Getting Started#

Choose A Path#

Use this table to pick the first workflow:

Goal

Use this path

Requires catalog config

Build a Cytomining Parquet warehouse from image files

export-cytomining / export_store_to_cytomining_warehouse

No

Validate profile schemas and join keys

validate-contract / validate_microscopy_profile_table

No

Publish canonical metadata to Iceberg tables

register, ingest, publish-chunks

Yes

Read canonical metadata from Iceberg and export to Parquet warehouse

export-cytomining-catalog

Yes

Install#

Base install:

pip install iceberg-bioimage

Optional integrations:

pip install 'iceberg-bioimage[duckdb]'
pip install 'iceberg-bioimage[ome-arrow]'

If you use uv, the equivalent is:

uv sync
uv sync --group duckdb
uv sync --group ome-arrow

Minimal Success Path (No Catalog)#

Create a Parquet warehouse directly from an image store:

iceberg-bioimage export-cytomining \
  --warehouse-root warehouse-root \
  data/experiment.zarr

Validate a profile table join contract:

iceberg-bioimage validate-contract data/profiles.parquet

Catalog-Backed Path#

Commands using --catalog require a configured PyIceberg catalog. For setup and examples, see Catalog Setup.

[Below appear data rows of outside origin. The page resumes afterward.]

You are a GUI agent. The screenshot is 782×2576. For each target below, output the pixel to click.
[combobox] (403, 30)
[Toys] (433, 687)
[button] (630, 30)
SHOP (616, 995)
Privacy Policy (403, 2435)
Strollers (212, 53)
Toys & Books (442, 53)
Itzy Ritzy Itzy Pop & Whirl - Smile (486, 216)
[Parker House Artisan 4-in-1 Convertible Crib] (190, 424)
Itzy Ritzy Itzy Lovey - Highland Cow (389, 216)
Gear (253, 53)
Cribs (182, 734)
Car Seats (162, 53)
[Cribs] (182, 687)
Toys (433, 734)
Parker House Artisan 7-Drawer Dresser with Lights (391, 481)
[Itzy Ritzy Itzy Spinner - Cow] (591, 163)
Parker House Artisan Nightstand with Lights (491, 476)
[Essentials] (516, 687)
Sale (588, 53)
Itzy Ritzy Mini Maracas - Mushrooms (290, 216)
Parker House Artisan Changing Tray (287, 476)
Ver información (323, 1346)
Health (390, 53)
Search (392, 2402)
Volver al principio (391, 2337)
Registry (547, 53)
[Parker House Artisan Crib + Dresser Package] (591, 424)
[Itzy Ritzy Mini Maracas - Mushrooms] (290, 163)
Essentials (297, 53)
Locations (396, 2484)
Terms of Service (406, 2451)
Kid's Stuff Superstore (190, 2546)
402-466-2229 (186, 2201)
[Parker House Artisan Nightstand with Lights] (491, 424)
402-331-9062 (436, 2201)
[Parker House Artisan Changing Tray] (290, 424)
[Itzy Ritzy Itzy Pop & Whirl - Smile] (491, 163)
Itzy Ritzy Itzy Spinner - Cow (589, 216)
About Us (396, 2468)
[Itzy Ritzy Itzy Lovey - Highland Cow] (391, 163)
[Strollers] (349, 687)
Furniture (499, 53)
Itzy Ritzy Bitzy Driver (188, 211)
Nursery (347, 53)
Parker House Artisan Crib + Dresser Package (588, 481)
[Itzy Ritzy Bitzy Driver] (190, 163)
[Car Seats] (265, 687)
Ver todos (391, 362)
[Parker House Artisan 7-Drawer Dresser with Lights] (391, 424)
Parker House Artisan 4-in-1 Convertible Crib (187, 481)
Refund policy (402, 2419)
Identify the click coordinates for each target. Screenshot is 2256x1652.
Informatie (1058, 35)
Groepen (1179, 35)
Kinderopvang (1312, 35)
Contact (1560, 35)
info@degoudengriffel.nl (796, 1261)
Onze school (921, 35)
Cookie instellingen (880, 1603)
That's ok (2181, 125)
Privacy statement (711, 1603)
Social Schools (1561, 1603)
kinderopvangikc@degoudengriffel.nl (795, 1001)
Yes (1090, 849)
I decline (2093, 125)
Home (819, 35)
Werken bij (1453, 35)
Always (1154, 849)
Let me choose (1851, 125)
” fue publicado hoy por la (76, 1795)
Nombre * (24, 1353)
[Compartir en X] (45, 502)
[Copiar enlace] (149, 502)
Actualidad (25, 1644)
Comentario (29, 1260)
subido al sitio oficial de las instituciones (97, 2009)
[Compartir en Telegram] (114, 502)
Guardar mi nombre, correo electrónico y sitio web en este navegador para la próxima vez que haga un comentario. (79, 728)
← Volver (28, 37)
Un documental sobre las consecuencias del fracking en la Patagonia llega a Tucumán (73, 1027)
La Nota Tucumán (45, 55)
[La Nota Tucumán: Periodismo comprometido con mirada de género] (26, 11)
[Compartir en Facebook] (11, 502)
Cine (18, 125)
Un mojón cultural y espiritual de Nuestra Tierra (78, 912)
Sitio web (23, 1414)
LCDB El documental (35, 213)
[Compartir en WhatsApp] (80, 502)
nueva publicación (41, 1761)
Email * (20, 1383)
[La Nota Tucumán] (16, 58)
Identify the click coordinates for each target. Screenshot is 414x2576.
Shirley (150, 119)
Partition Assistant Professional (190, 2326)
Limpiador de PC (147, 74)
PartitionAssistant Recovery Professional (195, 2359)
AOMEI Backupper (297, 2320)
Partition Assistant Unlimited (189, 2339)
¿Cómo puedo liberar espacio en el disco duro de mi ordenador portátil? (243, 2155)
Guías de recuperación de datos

Recommended namespace for new projects:

  • bioimage.cytotable

The publishing/read helpers also support namespace fallback for existing layouts where tables already exist under bioimage.

Common Errors#

  • DuckDB helpers require the optional duckdb dependency group: install with pip install 'iceberg-bioimage[duckdb]' or uv sync --group duckdb.

  • Profiles do not satisfy the microscopy join contract: run iceberg-bioimage validate-contract ... and provide --profile-dataset-id when dataset_id is missing but implied.

  • Missing table: ... with catalog-backed joins/exports: confirm catalog name, namespace, and table names (image_assets, optional chunk_index).